Una marea de personas vestidas de amarillo y verde irrumpieron y vandalizado las sedes del Congreso, del Supremo Tribunal Federal (STF) y del Palacio del Planalto. El presidente del país, Lula da Silva ha calificado lo sucedido de "barbarie" y ha atribuido a Bolsonaro la responsabilidad.
Al menos 1.200 bolsonaristas han sido detenidos este lunes en el campamento que habían montado frente al cuartel general del Ejército en Brasilia desde las elecciones de octubre y desde el que fueron lanzados los ataques del domingo contra las sedes de los tres poderes en Brasil.
Los seguidores del ex presidente Jair Bolsonaro, que no reconocen la victoria del líder progresista Luiz Inácio Lula da Silva en las elecciones presidenciales, han sido detenidos después de que, cercados por la Policía y el Ejército, desmontaran pacíficamente el campamento en que se refugiaban.

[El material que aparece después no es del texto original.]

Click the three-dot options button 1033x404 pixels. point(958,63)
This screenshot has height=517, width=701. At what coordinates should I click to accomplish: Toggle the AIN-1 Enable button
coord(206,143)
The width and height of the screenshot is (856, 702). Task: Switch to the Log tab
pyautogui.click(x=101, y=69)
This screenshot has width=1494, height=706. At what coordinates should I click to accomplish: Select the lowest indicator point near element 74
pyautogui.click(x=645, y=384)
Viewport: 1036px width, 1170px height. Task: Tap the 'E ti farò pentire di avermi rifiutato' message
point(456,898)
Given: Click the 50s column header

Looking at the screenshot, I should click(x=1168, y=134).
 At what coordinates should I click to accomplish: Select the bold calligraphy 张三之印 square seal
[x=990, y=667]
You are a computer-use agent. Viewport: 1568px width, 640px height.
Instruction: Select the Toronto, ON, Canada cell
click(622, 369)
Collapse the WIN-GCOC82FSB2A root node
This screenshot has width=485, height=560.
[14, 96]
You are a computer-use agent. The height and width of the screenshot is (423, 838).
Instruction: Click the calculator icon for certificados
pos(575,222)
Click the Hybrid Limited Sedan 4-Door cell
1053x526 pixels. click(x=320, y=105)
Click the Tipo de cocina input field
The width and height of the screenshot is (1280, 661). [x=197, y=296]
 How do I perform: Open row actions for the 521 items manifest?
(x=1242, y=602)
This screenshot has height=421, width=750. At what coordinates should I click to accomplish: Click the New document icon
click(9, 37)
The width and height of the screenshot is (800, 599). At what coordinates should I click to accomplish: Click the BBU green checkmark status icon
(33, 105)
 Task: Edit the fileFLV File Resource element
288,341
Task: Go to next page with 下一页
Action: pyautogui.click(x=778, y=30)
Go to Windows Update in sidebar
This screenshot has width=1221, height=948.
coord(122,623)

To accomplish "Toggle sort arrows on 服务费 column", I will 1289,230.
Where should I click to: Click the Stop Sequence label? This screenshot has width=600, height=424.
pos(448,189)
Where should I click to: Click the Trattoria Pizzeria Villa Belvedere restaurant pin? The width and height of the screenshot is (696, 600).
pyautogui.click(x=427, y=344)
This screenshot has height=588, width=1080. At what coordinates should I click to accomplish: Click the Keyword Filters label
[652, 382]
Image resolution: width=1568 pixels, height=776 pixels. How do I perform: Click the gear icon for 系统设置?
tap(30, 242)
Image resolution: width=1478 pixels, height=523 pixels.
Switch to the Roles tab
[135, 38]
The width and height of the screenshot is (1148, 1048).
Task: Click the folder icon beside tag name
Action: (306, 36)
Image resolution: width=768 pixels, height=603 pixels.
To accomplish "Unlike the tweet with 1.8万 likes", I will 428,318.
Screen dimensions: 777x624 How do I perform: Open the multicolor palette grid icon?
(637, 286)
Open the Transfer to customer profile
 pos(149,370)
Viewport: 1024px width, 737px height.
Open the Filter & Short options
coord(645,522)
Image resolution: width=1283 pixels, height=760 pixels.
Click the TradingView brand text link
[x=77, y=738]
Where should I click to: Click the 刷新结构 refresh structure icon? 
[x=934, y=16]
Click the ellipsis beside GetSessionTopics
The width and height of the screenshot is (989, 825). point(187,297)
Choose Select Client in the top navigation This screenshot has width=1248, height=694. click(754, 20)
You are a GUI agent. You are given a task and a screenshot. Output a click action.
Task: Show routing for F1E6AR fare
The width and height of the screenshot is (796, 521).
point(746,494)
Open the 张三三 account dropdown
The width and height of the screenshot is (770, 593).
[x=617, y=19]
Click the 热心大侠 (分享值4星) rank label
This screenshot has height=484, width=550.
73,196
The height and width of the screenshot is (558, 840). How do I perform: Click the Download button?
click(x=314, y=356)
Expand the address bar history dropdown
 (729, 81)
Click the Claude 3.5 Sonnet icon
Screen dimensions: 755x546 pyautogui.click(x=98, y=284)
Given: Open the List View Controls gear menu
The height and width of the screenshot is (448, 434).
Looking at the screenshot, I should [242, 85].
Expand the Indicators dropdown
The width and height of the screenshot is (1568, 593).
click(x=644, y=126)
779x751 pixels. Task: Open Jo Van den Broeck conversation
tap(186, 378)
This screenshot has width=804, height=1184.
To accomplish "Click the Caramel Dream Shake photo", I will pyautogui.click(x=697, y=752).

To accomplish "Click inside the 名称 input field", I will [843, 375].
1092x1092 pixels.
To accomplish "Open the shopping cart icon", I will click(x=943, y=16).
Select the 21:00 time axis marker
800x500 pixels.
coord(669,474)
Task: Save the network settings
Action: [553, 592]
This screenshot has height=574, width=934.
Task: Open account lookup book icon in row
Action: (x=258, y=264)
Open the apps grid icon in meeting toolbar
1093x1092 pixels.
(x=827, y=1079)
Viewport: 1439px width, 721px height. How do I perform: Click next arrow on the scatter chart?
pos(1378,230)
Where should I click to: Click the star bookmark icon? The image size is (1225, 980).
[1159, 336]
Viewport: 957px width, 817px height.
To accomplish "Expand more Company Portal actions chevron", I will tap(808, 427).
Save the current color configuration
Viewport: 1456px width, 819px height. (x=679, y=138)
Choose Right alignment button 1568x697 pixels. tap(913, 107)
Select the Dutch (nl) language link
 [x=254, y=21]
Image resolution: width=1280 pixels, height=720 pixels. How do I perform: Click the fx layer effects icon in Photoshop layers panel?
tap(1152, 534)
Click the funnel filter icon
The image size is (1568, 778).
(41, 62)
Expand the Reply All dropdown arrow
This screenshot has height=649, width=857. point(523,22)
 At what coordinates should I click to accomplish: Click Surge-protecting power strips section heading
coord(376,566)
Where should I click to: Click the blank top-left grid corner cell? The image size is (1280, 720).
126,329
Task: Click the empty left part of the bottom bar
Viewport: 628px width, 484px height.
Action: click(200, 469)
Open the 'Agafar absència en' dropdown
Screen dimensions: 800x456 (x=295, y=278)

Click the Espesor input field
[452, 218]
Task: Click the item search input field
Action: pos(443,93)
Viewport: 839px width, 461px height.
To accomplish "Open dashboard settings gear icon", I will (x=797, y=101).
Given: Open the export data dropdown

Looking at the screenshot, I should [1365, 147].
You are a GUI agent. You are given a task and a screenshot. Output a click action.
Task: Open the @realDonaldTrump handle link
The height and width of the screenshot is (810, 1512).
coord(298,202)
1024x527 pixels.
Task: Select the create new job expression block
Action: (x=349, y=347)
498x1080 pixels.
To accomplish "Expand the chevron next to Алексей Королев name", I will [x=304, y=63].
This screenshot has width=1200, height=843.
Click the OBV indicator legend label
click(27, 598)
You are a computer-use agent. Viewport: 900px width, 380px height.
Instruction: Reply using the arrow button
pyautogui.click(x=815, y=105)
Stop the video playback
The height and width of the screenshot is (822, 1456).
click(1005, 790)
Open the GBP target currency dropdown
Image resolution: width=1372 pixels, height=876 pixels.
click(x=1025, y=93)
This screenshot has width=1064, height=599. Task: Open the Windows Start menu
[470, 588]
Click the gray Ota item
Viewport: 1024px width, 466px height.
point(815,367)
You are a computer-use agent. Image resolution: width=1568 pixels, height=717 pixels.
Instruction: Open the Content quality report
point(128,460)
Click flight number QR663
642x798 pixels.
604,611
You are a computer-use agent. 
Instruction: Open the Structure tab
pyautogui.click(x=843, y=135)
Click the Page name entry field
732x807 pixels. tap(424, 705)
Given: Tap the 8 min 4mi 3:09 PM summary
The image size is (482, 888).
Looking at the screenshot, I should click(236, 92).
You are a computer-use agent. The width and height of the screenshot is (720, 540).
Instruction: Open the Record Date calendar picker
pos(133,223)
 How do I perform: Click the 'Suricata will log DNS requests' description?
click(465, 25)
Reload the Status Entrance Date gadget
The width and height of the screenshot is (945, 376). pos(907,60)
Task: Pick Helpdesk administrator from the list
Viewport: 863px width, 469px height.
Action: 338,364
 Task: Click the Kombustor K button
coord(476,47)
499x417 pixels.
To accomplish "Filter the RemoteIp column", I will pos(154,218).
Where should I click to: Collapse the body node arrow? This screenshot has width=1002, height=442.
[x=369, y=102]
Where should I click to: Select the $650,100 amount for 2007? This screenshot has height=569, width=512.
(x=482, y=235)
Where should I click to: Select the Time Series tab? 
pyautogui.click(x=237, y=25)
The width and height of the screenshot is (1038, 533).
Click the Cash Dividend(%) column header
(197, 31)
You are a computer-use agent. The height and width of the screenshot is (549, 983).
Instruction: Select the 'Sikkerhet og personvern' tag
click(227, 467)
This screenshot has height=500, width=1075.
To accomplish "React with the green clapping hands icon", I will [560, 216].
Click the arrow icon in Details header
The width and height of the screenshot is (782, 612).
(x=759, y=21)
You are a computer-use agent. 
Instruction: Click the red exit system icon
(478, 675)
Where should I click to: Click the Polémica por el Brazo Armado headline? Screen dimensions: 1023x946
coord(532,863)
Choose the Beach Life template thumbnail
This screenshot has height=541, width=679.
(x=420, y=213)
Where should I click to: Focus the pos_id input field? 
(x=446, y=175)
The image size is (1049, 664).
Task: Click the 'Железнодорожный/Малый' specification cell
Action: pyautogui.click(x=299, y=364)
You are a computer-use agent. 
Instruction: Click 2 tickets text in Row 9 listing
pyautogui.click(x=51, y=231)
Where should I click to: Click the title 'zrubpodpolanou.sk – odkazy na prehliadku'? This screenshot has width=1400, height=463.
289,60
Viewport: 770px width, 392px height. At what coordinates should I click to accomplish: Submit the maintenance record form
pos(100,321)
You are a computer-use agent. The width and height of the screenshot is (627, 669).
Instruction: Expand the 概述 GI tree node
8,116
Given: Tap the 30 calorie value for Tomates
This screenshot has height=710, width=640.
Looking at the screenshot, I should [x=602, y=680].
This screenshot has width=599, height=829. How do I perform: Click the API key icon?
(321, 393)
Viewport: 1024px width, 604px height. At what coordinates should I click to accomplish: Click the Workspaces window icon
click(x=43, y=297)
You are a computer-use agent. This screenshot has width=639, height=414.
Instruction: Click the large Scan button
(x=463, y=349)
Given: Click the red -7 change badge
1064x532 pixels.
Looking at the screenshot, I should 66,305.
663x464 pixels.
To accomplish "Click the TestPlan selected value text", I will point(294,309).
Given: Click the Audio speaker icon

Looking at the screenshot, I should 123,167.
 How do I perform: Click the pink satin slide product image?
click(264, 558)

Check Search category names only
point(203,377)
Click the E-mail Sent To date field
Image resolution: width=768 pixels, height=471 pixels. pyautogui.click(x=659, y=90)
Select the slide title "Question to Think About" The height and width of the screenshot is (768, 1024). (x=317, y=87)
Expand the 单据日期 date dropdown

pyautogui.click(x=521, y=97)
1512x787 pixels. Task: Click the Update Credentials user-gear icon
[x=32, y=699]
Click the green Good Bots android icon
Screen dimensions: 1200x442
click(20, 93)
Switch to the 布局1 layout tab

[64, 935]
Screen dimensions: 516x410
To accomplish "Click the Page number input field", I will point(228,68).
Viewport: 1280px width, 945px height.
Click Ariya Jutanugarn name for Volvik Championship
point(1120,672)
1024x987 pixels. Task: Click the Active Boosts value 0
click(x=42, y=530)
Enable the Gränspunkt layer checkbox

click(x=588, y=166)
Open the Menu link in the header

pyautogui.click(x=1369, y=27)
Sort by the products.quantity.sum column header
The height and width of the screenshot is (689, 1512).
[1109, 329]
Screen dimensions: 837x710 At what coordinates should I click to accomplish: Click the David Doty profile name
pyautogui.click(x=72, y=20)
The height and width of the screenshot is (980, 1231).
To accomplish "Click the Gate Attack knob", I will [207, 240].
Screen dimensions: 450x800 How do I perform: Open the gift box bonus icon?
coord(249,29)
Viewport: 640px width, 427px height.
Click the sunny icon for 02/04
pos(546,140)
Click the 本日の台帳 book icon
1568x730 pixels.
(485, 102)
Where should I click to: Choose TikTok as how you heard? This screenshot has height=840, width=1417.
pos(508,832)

Según el Ministerio de Justicia, los bolsonaristas detenidos fueron conducidos en al menos 40 autobuses hasta la sede de la Policía Federal, donde serán identificados para intentar establecer si participaron en los ataques violentos del domingo y fichados por si en un futuro surgen pruebas en su contra.
Tan solo permanecerán arrestados los que sean señalados como participantes en los actos vandálicos y los que tengan algún indicio en su contra. Los presos se sumarán a las cerca de 300 personas que fueron detenidas el domingo por su responsabilidad en los ataques.